### Passage shown ###
Here is a puzzle that took me longer than I care to admit to fully unpack. I built a recovery USB — clean DISM export, proper bootloader, everything by the book — set it first in the UEFI boot order, and rebooted an ASUS A14 Zenbook expecting to land in a familiar Windows Recovery Environment. Instead, I got the ASUS recovery stub. Every single time. I moved the USB higher in the boot order. I tried the firmware boot menu. I watched the machine apparently select the USB and then, silently and without apology, drop me into ASUS’s own mini-recovery UI anyway. The drive was not defective. The boot order was correct. The machine just did not care. This is my reason for saying: ASUS Snapdragon shows odd boot anomaly.

Getting Past ASUS Snapdragon Shows Odd Boot Anomaly

What I kept landing in was not Microsoft’s WinRE. It was ASUS’s recovery stub from firmware. It’s a minimal launcher, typically just a few hundred megabytes, that presents three or four tiles: Reset this PC, ASUS Recovery, and Advanced options. It looks vaguely like WinRE. It shares some ancestry with winre.wim. But it is ASUS’s gatekeeper, not Microsoft’s recovery environment, and it exists specifically to intercept the boot process before you can get anywhere else.

Here is the mechanism. ASUS, like most Tier-1 OEMs, configures its UEFI firmware with a hardcoded recovery boot path that fires during the BDS (Boot Device Selection) phase. It hits before the standard UEFI boot manager even looks at the user’s boot order. The firmware scans the internal NVMe for a partition stamped with a specific GPT partition type GUID — not the ordinary Microsoft Basic Data GUID, but a dedicated Recovery GUID or a custom OEM namespace. When it finds that partition, it hands control to the stub immediately. Your carefully ordered boot menu is consulted afterward, if at all. The USB was never really in the running.

Secure Boot adds a second layer of obstruction. Let’s say your hand-built USB carries an unsigned or self-signed bootloader (common with DISM-assembled media not signed against Microsoft’s KEK). Then,  the firmware rejects it silently and falls through to the next trusted entry in its internal list. That entry is the ASUS stub. So even when the BDS phase does get as far as examining external media, an unsigned USB is invisible. The machine looks like it’s ignoring you. It is, technically, but for a specific cryptographic reason (yes, really).

The WIM Recompression Tax

Once you understand why your DIY USB is being locked out, it helps to understand what the OEM actually ships in its place. It also explains why making a genuine ASUS recovery drive takes the better part of an hour. It starts with WIM compression. Microsoft’s stock winre.wim uses LZX compression and typically lands somewhere between 500 MB and 1 GB on disk. Manageable. Sensible. But ASUS’s customised image, once you add the recovery launcher, platform drivers, UI payloads, and potentially a full factory image, can balloon to several gigabytes of uncompressed data before anyone has touched the compression knob.
###
■ What the task requires ■
Transcribe the stretch of the ASUS boot passage from "Here is a puzzle" through "odd boot anomaly.". The items after this point are separate material, unrelated to the ASUS boot passage.
### Material shown ###
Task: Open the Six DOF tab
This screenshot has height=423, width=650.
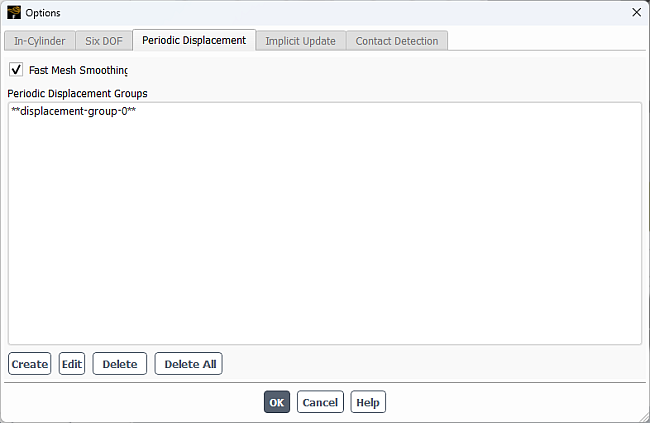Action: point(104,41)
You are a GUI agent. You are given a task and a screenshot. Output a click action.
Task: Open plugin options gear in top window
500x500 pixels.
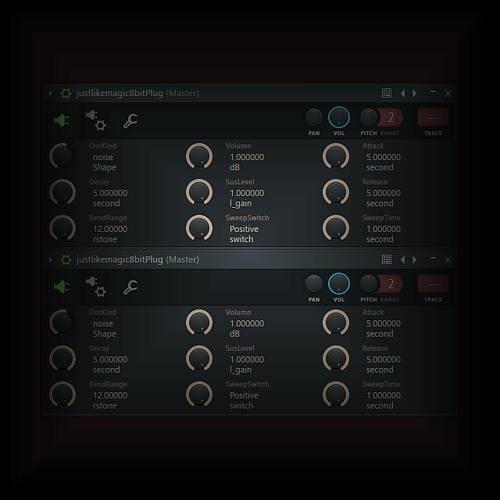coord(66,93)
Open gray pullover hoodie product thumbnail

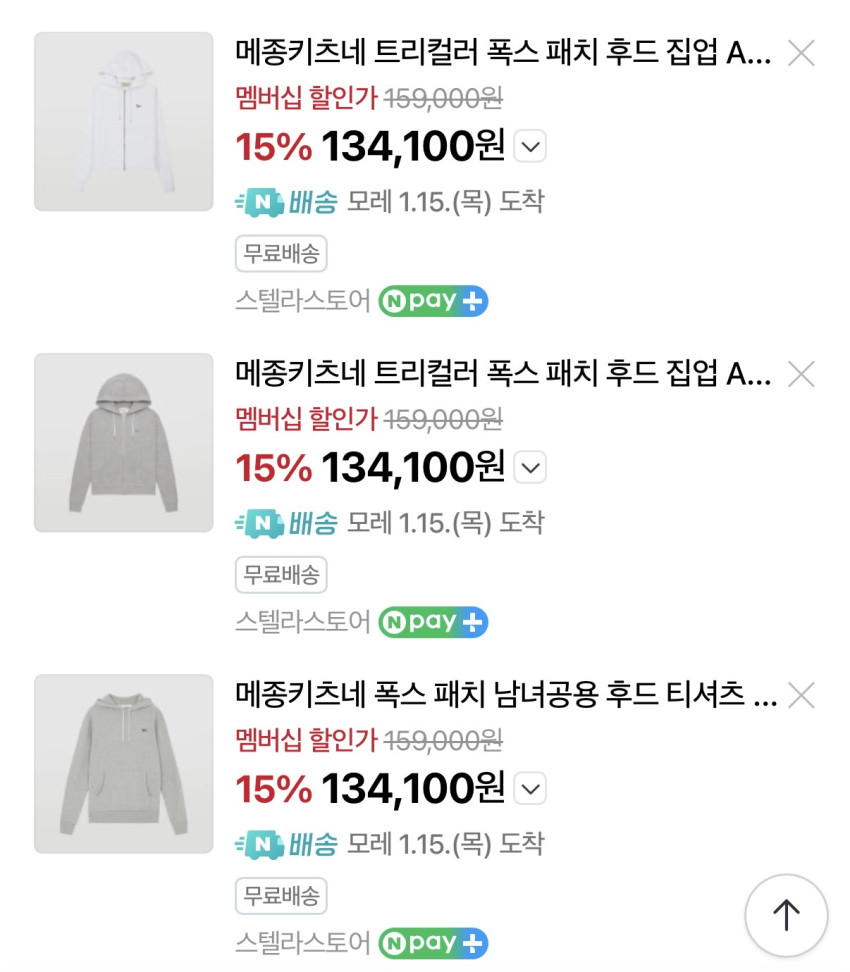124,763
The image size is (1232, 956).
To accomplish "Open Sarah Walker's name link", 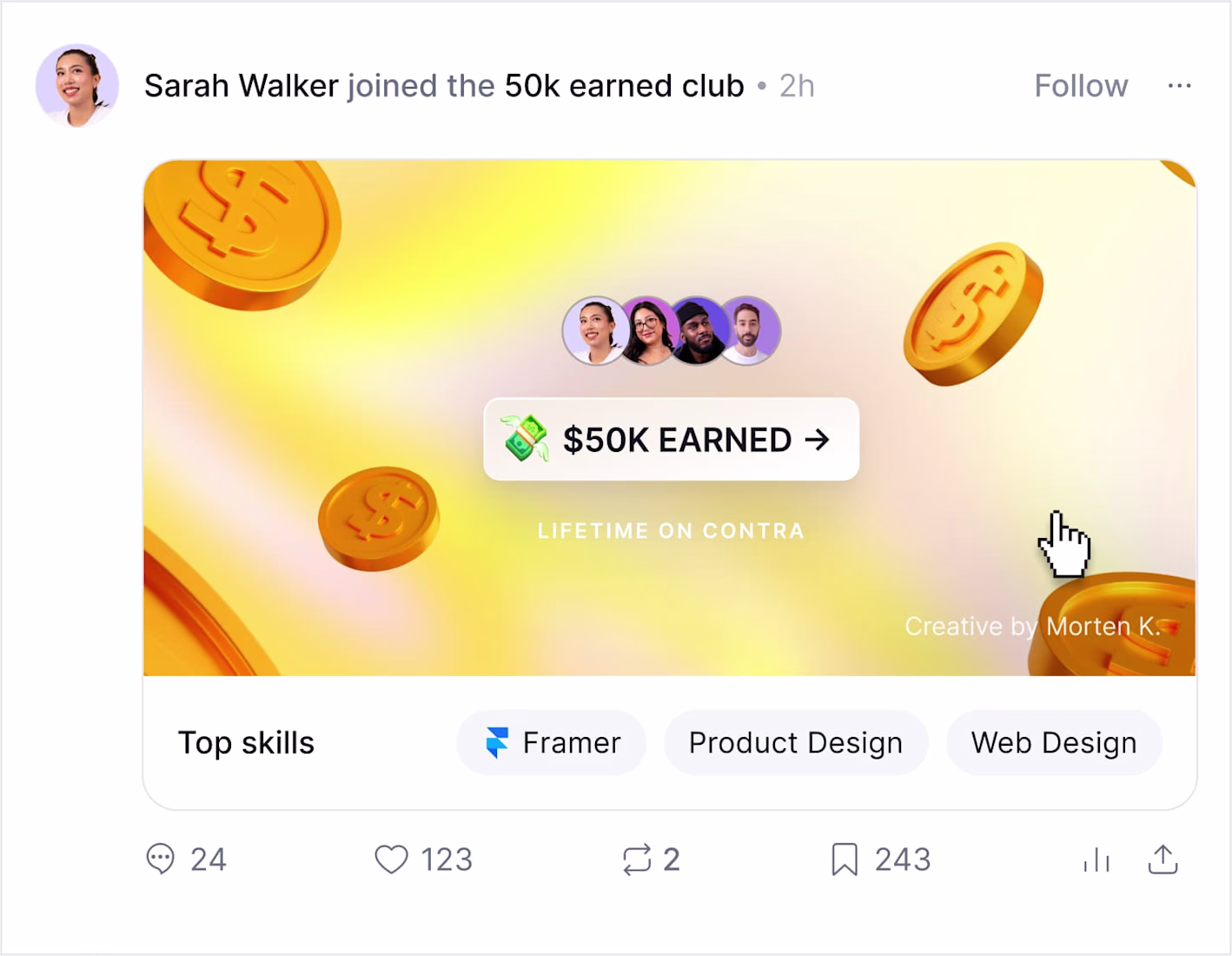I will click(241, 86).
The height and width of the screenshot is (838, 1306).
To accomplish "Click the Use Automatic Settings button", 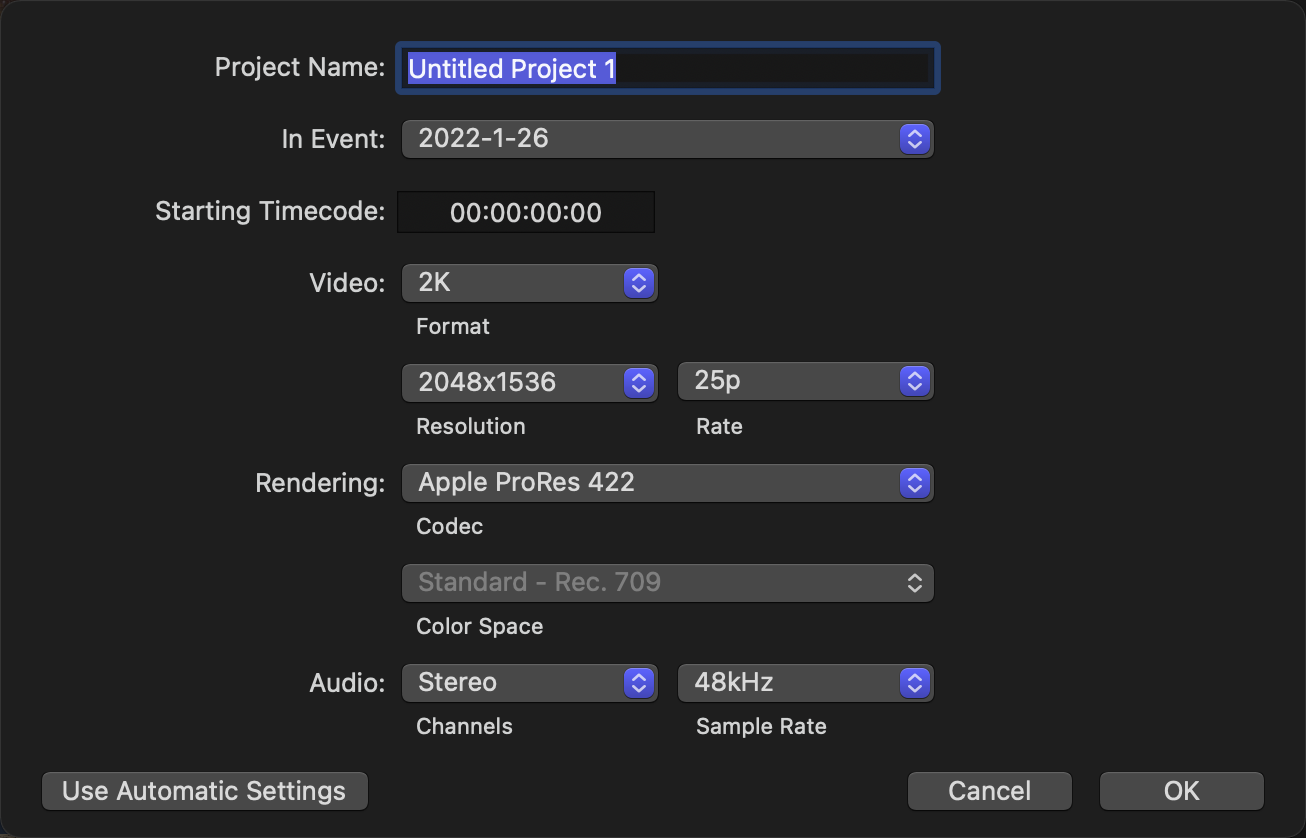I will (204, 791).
###
### Material shown ###
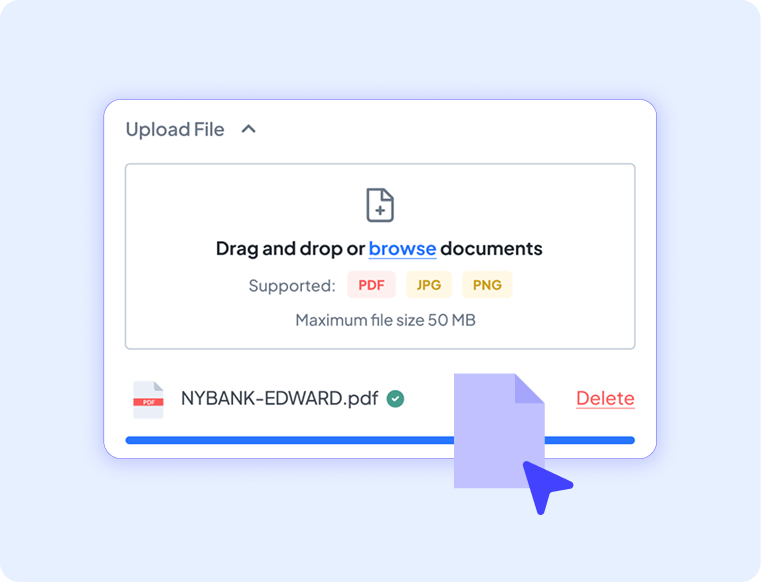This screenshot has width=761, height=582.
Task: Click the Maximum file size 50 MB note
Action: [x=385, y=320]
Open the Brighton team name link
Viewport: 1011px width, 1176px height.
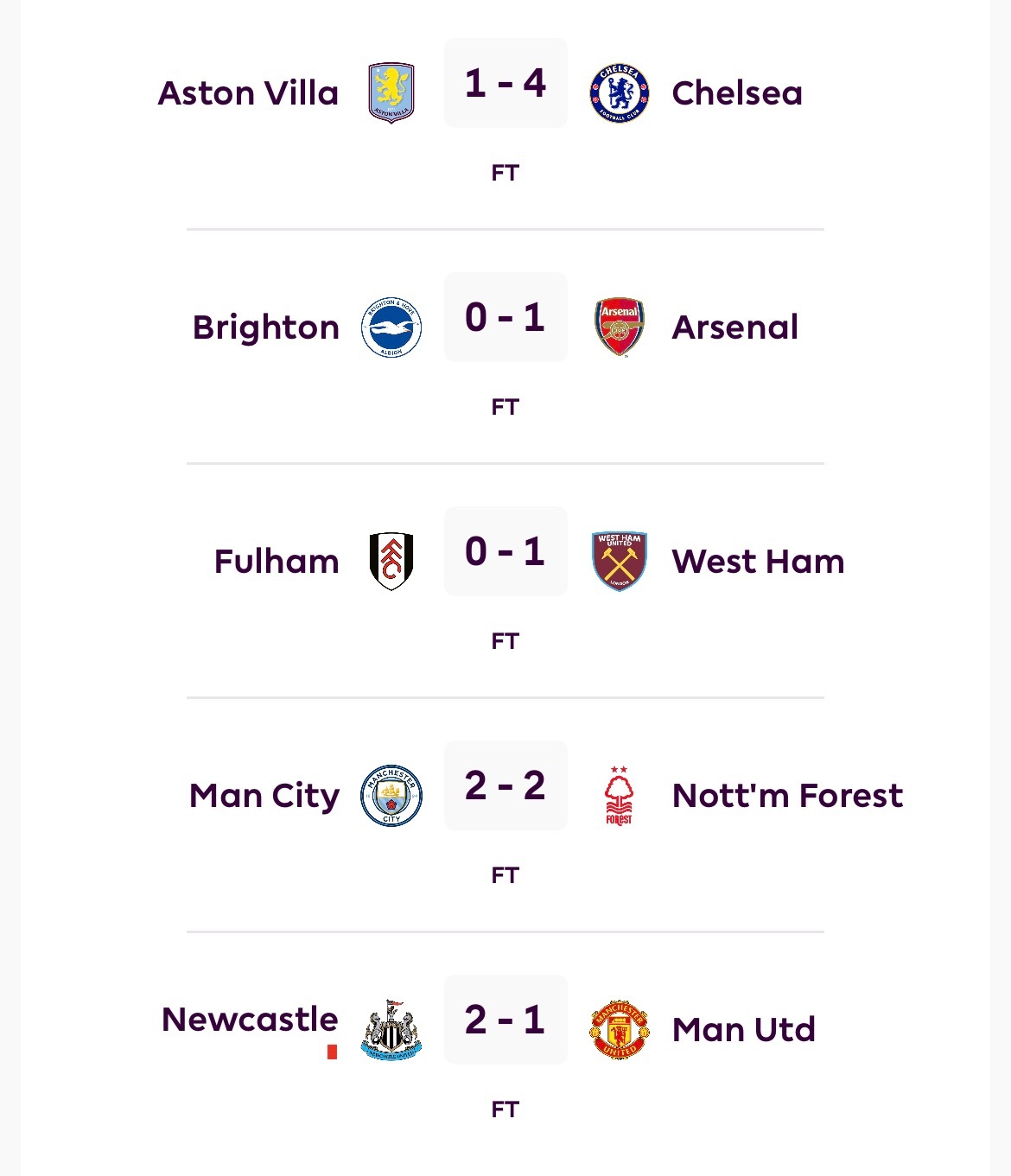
###
■ Output below ■
Here is a puzzle that took me longer than I care to admit to fully unpack. I built a recovery USB — clean DISM export, proper bootloader, everything by the book — set it first in the UEFI boot order, and rebooted an ASUS A14 Zenbook expecting to land in a familiar Windows Recovery Environment. Instead, I got the ASUS recovery stub. Every single time. I moved the USB higher in the boot order. I tried the firmware boot menu. I watched the machine apparently select the USB and then, silently and without apology, drop me into ASUS’s own mini-recovery UI anyway. The drive was not defective. The boot order was correct. The machine just did not care. This is my reason for saying: ASUS Snapdragon shows odd boot anomaly.